Quando aspettammo Ivan Lendl oltre…il regolamento. E Roberto Lombardi non me lo perdonò

 

Ricordo in particolare un curioso episodio, avvenuto circa quarant’anni fa a Firenze. Io ero giovanissimo direttore del torneo ATP di Firenze. Roberto Lombardi giocava le qualificazioni di quel torneo. Lo zio di Peter Korda, mi pare si chiamasse Pavel, mi aveva chiesto di iscrivere alle qualificazioni un ragazzino che a suo dire era promettentissimo: si chiamava Ivan Lendl. Il problema fu che questo diciassettenne si era perso un treno, aveva viaggiato tutta la notte, non sarebbe arrivato in tempo per il check-in. Decidemmo di sorteggiarlo ugualmente, in considerazioni di quelle vicissitudini e dell’età del ragazzino. Era toccato in sorte a Roberto Lombardi. Pregai quindi Roberto, dieci anni più anziano (lui del ’50 e Ivan del ’60) di aspettarlo. Per convincerlo gli dissi: “Dai, non perderai mica da un ragazzino di 17 anni che è stato tutta la notte in un treno e arriverà suonato?”.

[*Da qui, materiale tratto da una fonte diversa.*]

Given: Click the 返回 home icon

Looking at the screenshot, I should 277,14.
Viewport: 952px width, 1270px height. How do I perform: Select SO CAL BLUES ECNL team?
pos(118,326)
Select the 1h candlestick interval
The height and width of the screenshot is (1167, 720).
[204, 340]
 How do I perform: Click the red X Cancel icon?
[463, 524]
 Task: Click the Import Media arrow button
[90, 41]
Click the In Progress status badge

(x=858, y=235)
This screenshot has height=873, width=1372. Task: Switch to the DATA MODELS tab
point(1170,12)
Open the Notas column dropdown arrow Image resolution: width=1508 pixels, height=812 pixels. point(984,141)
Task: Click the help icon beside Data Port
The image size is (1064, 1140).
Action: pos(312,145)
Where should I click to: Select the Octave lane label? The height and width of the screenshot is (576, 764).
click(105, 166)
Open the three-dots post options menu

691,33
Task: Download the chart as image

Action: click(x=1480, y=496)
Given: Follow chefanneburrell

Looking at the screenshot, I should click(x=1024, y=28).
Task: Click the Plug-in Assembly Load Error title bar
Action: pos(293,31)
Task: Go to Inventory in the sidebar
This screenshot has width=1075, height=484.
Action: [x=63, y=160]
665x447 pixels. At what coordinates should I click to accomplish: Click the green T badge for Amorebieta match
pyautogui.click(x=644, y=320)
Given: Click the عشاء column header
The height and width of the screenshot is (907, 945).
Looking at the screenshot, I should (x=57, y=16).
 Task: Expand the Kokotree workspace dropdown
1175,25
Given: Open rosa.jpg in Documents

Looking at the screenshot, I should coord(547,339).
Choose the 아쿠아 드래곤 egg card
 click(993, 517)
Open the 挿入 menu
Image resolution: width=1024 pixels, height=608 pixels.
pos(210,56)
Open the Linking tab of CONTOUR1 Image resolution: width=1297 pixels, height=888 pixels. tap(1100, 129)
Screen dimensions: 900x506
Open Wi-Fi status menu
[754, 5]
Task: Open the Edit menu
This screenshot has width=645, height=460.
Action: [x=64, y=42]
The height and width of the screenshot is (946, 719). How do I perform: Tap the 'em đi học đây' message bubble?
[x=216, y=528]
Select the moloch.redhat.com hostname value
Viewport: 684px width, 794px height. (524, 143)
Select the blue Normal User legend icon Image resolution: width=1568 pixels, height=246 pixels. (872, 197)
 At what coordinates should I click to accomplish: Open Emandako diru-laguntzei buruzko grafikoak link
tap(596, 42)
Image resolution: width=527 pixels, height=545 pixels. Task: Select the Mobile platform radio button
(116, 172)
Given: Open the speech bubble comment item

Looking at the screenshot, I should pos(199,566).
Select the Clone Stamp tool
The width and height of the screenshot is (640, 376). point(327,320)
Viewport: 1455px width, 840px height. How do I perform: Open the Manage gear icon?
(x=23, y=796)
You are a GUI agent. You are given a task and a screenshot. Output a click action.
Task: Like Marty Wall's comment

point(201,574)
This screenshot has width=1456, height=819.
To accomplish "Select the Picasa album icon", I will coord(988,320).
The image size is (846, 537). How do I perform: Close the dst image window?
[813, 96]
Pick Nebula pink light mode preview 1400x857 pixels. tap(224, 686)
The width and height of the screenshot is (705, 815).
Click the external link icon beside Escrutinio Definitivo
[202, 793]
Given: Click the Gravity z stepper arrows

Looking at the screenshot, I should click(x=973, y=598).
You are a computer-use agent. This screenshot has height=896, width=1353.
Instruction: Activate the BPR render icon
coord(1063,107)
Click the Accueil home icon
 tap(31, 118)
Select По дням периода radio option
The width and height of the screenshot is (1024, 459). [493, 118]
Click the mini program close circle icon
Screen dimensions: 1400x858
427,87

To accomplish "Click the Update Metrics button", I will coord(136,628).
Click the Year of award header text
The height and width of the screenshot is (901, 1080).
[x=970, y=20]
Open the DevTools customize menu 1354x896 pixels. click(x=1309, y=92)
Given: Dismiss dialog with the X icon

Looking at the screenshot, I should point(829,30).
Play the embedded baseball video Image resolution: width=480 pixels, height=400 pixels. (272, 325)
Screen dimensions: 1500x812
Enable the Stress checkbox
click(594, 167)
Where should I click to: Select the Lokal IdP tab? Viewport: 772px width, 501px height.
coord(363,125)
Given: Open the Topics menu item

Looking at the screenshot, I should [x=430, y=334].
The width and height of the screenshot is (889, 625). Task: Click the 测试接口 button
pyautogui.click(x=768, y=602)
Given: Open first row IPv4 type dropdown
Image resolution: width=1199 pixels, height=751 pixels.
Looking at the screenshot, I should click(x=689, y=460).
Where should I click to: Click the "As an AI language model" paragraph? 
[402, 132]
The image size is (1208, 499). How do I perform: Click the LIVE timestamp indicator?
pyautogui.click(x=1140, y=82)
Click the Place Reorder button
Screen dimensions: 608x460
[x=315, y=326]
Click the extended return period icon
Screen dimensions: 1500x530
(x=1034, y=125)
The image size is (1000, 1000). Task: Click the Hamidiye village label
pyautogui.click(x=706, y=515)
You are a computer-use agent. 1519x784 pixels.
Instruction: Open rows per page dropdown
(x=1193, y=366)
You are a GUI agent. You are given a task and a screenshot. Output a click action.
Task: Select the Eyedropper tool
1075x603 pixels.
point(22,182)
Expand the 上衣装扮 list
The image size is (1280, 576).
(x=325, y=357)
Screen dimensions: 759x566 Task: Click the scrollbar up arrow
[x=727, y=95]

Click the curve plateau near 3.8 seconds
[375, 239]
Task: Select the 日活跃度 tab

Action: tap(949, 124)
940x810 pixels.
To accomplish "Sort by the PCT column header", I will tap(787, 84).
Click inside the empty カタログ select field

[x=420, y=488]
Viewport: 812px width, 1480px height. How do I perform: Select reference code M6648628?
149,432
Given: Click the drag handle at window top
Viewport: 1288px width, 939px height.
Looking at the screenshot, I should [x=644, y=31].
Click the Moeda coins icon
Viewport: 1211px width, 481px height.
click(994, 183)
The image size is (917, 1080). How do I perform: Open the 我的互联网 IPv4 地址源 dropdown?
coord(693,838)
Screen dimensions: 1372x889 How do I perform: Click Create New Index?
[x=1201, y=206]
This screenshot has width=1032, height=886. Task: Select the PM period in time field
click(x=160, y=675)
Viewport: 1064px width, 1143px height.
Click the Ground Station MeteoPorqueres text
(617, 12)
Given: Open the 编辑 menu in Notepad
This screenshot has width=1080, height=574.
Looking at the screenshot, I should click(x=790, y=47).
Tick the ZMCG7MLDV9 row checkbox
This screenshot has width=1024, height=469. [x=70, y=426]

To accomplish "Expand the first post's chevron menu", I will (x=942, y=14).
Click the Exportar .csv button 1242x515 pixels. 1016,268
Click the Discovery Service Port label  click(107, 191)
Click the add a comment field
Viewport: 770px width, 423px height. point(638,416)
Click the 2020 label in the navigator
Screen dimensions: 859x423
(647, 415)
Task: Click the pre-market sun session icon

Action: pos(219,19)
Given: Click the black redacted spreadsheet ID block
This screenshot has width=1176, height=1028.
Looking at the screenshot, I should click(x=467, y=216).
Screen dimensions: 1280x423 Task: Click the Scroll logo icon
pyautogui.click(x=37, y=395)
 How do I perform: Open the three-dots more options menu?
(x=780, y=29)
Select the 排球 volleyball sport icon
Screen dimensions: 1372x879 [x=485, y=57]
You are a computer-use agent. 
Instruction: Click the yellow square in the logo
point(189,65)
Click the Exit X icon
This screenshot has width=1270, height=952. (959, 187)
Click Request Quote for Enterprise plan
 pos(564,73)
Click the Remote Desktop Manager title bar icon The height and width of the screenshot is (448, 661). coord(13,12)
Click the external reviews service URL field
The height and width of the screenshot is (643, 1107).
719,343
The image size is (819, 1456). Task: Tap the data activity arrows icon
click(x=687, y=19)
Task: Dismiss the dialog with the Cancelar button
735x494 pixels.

Lui accettò sportivamente di aspettarlo. Beh, potete immaginare come andò a finire. Vinse il ragazzino ceco. Facile facile. Per anni Roberto me l’ha scherzosamente rimproverato: “M’hai fregato, m’hai fregato… lo sapevi che era fortissimo!”. Ecco, io voglio ricordarmi sempre quel Roberto lì, quello che scherzava sempre, quello che al ristorante chiedeva sempre quello che non c’era (“Lombardi? Il peggior cliente di ristorante del mondo” era l’affettuosa definizione che di lui dava Maestro Rino), quello che amava sempre recarsi nei posti “più trend”. Non sono sicuro che Ivan Lendl si ricordi di quell’episodio. Non ho avuto occasione di ricordarglielo. Abbiamo riso insieme invece ricordando quella vota in cui lui aveva vinto il suo ennesimo Roland Garros (credo fosse il terzo…) e in sala stampa gli chiesi che cosa avesse pensato che avrebbe fatto a fine carriera… “Magari il giornalista? “ gli suggerii. E lui: “Di certo non sogno di diventare come certi giornalisti senza capelli!” rispose guardandomi fisso con il suo tipico humour freddo, lui che alcuni avevano ribattezzato Buster Keaton, perché la sua comicità non era quasi mai accompagnata da un sorriso, e altri doctor Frankestein per la sua maschera molto particolare. Di aneddoti vissuti in quegli anni ne ricordo tanti altri, con Arthur Ashe, con Jean Francois Caujolle, John Alexander, Adriano Panatta, Paolo Bertolucci e andrò a ripescarli meglio però nella mia memoria per pubblicarli prossimamente sperando che vi piacciano.